Chaquetillas con cuentas y espejitos, chalecos de colore camisetas gastadas, calzoncillos amarillentos de orina y camisetas de lino amarillas y verdes. Nada. Luego por fin encontró el único pantalón.

Se lo puso. Se miró al espejo. Se encogió, sacudido por escalofríos de vergüenza, y dijo en voz alta:

—¡No puedo salir así! ¿Y si me ve alguien? ¡Vaya facha!

El pantalón era de terciopelo rosa, y en algunas partes aparecían unas manchas amorfas violetas. Un programa de lavado equivocado. De pata de elefante. Le apretaba por todas partes. Por delante. Por detrás. Demasiado corto. Las botas tejanas asomaban por debajo como dos setas negras y deformes.

—¡Qué horror!

No debía pensar. Se metió la pistola en el pantalón. Agarró el bulto y se lo echó a la espalda. Caminó hacia la puerta tambaleándose.

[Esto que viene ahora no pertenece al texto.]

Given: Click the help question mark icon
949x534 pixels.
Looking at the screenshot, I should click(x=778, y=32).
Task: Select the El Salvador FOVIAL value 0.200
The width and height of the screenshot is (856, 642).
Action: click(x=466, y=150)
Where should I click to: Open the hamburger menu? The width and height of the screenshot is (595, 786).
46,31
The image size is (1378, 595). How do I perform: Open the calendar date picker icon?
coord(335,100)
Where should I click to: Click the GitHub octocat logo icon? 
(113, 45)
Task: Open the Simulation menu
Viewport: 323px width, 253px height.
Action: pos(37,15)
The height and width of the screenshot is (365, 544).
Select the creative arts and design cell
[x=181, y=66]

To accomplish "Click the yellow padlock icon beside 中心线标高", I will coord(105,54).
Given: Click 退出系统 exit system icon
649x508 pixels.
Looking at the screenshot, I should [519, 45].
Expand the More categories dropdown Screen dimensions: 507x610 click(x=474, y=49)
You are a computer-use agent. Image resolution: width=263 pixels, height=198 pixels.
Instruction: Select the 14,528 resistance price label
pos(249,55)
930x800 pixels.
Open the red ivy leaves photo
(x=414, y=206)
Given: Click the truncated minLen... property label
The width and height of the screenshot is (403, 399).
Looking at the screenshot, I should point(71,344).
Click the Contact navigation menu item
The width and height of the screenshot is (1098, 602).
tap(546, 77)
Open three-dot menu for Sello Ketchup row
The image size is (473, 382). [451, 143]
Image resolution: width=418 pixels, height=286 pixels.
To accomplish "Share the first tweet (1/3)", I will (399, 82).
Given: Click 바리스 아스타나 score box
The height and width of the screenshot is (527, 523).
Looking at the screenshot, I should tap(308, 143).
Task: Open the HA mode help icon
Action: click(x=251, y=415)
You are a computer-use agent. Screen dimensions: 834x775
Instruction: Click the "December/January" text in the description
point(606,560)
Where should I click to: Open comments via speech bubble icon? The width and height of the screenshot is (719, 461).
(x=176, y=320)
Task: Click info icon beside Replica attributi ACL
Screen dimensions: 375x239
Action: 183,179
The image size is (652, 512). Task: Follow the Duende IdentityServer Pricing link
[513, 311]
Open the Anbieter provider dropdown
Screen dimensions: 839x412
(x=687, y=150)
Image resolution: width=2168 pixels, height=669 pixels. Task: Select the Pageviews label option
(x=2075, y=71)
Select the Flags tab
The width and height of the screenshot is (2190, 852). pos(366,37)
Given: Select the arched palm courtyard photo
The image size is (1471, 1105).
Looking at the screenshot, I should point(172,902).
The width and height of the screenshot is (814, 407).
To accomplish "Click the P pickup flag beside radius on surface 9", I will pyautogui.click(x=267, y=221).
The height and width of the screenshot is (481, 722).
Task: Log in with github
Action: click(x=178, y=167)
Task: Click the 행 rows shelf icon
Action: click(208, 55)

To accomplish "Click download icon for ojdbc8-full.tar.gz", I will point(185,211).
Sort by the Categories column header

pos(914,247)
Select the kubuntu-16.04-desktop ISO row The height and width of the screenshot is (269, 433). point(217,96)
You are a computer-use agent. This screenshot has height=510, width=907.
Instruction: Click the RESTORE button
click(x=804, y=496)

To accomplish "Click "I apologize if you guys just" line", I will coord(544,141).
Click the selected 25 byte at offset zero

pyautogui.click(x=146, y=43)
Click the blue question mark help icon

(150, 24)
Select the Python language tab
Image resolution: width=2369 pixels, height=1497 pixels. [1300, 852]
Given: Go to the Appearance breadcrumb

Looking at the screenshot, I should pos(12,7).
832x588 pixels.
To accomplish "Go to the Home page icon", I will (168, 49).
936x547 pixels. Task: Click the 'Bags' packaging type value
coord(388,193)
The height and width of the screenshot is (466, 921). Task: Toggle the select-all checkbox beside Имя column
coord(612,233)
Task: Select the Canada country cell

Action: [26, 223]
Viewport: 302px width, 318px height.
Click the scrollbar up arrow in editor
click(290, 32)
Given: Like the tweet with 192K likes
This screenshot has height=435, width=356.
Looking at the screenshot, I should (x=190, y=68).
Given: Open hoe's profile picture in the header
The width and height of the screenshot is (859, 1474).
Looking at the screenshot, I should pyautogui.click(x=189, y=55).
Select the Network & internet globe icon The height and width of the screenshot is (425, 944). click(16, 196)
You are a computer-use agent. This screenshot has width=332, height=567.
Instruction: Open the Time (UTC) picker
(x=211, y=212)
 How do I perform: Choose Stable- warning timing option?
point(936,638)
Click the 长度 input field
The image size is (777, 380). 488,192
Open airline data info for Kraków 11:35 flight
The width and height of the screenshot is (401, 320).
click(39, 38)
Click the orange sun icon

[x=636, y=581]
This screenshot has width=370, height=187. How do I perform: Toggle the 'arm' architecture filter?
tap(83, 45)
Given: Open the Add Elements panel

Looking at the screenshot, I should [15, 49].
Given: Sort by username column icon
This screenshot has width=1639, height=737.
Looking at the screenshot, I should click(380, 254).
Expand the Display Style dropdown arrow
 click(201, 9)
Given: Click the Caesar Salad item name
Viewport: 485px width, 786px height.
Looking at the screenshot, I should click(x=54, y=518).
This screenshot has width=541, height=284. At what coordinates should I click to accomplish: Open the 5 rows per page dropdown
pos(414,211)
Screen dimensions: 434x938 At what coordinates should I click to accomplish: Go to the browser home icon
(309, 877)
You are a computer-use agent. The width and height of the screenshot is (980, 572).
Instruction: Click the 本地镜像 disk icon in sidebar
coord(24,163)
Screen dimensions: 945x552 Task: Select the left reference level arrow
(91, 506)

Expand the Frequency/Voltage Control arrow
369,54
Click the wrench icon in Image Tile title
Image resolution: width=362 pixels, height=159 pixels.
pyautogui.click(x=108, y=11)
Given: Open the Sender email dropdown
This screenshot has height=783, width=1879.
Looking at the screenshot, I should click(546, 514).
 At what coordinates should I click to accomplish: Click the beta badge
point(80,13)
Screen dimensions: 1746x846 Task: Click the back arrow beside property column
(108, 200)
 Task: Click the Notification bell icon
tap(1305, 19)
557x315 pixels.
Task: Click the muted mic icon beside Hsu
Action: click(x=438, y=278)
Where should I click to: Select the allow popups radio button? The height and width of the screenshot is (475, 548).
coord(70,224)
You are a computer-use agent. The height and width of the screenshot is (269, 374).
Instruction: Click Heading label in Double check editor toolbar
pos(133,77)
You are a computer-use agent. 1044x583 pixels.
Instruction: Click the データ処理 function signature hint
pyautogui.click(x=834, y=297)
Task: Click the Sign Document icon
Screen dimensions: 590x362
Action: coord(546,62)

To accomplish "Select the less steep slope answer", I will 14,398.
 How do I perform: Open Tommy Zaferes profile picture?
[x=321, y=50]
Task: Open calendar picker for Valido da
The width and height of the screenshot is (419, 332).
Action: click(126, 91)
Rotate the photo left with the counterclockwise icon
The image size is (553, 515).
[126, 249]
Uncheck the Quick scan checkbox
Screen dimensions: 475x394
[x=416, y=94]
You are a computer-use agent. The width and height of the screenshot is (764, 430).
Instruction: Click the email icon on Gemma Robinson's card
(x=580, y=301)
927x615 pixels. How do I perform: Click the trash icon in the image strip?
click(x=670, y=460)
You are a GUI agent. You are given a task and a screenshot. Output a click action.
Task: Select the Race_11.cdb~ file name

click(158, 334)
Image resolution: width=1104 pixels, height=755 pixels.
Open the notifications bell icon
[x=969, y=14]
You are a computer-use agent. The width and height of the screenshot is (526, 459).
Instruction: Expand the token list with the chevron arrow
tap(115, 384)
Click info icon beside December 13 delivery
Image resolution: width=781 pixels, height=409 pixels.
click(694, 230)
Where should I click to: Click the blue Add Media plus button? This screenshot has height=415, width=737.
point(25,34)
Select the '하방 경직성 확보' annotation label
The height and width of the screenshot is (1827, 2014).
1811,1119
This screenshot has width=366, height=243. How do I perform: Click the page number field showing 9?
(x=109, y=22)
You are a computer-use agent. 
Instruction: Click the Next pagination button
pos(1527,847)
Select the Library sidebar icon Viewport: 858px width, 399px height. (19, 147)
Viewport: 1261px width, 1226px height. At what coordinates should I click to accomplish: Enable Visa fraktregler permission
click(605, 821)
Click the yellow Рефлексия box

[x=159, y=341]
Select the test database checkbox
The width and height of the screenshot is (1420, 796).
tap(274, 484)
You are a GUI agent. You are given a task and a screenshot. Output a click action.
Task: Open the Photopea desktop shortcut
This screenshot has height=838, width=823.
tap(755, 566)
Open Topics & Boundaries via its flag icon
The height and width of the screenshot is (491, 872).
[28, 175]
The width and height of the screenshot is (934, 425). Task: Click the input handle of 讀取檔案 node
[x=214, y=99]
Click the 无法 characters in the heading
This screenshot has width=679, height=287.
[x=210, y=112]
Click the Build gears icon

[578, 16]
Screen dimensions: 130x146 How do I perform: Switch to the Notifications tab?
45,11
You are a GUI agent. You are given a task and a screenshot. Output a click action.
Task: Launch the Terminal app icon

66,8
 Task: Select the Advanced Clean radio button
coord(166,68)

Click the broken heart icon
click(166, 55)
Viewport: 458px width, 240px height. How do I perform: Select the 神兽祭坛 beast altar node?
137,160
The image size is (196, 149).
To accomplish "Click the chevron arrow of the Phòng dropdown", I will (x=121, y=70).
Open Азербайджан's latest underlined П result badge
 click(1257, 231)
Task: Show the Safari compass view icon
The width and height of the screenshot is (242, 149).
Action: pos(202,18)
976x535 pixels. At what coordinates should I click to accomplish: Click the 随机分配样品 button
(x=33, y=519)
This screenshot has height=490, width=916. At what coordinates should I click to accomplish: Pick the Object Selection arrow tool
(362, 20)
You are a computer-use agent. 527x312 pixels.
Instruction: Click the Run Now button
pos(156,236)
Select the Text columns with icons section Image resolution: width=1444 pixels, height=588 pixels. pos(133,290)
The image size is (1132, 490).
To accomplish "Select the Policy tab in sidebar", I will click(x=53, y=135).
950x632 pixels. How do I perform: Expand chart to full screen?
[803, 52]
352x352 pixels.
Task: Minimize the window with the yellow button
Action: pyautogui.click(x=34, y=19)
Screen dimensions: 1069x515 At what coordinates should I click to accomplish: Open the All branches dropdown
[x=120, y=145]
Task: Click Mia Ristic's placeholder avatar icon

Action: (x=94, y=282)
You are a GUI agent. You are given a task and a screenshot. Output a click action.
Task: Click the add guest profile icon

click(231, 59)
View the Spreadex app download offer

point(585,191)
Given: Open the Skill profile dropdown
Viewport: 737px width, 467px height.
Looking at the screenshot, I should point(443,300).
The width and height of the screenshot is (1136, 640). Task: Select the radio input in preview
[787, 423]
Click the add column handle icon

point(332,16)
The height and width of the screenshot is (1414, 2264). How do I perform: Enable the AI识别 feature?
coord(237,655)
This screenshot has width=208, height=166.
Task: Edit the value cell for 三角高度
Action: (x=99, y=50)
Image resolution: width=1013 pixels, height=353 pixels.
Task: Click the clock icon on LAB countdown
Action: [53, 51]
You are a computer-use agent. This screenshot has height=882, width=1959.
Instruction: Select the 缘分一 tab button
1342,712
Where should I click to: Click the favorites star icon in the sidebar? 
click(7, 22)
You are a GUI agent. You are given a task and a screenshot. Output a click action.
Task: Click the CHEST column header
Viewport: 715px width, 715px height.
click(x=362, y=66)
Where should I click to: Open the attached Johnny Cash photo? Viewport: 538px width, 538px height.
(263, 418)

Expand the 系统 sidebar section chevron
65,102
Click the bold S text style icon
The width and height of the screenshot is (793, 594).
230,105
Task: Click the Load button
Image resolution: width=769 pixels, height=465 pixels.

—Pesa un huevo —refunfuñó.

En el gimnasio Albertino era capaz de levantar a la primera, sólo con los pectorales, 120 kilos. Ahora a duras penas lograba mantenerse derecho. Ese Antonello parecía una pluma, tenía menos chicha que el tobillo de un canario, y sin embargo... Debía de tener los huesos pesados. De plomo.

Y había que bajar siete pisos por las escaleras. En esa puta torre de los cojones aún no habían puesto el ascensor.

Soltó un juramento.

Abrió la puerta y salió al descansillo. En la escalera se escuchaban voces. Gritos, risas y conversaciones. Probablemente en el piso de abajo. Entonces dejó el fardo en la casa, entornó la puerta y bajó silenciosamente las escaleras. Bajó pegado a la pared los escalones de cemento sin terminar que giraban sobre sí mismos, bajos y anchos, dando vueltas hasta el suelo. Asomó la cabeza por la esquina que daba al sexto piso.

En el descansillo había tres niñas sentadas. Jugaban. Cada una con su cochecito. Daban la papilla a sus muñecas.

—Mira: la mía sólo come galletas Molino Blanco —decía una pequeñaja, rubita, enfundada en un anorak violeta y azul.

Desmigajaba Gran Cereales en agua y luego arrojaba la papilla a la cara de su muñeca. Las otras dos la miraban con interés.

Volvió a subir.

También del piso de arriba llegaban ruidos. Una taladradora. Golpes de maceta contra la pared. Voces.

Los albañiles. Arriba estaban los albañiles.

Ese edificio era una romería. No podía bajar con el cadáver a cuestas. Le vería un montón de gente.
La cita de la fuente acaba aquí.